TASK DETAILS
From the entries below, output the line with "Viewport: 450px width, 270px" and each following line up to and including the line with "You are a GUI", exactly as written.

DATA RECORDS
▬▬▬▬▬▬

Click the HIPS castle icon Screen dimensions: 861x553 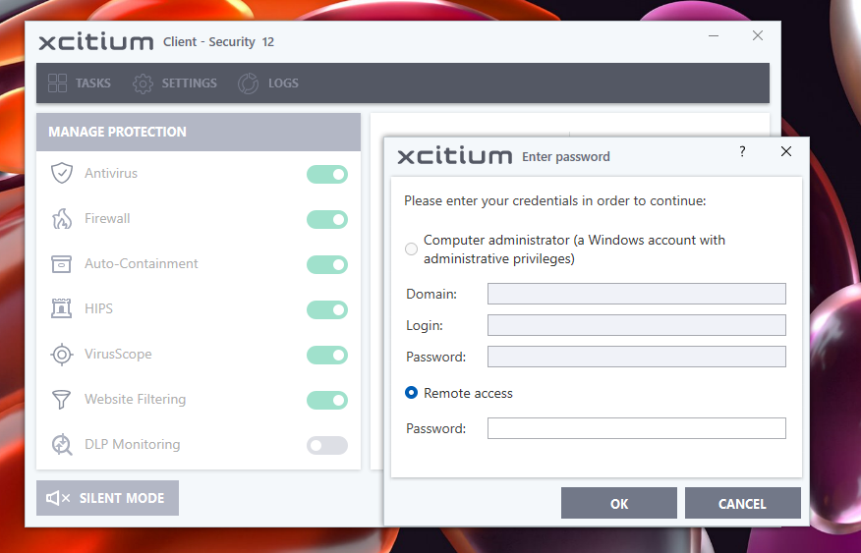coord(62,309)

▬▬▬▬▬▬

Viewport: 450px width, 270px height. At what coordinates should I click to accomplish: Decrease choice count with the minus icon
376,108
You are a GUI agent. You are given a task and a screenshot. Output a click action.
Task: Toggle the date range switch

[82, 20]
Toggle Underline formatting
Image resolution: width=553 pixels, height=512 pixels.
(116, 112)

▬▬▬▬▬▬

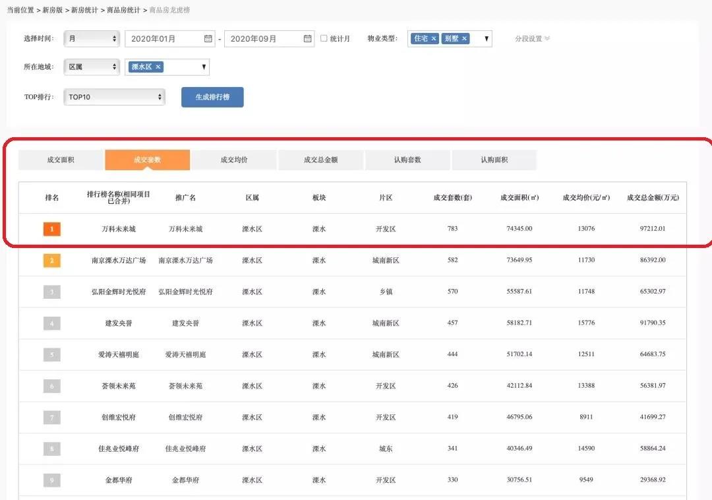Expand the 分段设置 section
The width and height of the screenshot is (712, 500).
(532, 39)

▬▬▬▬▬▬

ANSWER TO THIS EXERCISE
Viewport: 450px width, 270px height. At what coordinates should I click to accomplish: Decrease choice count with the minus icon
376,108
You are a GUI agent. You are given a task and a screenshot. Output a click action.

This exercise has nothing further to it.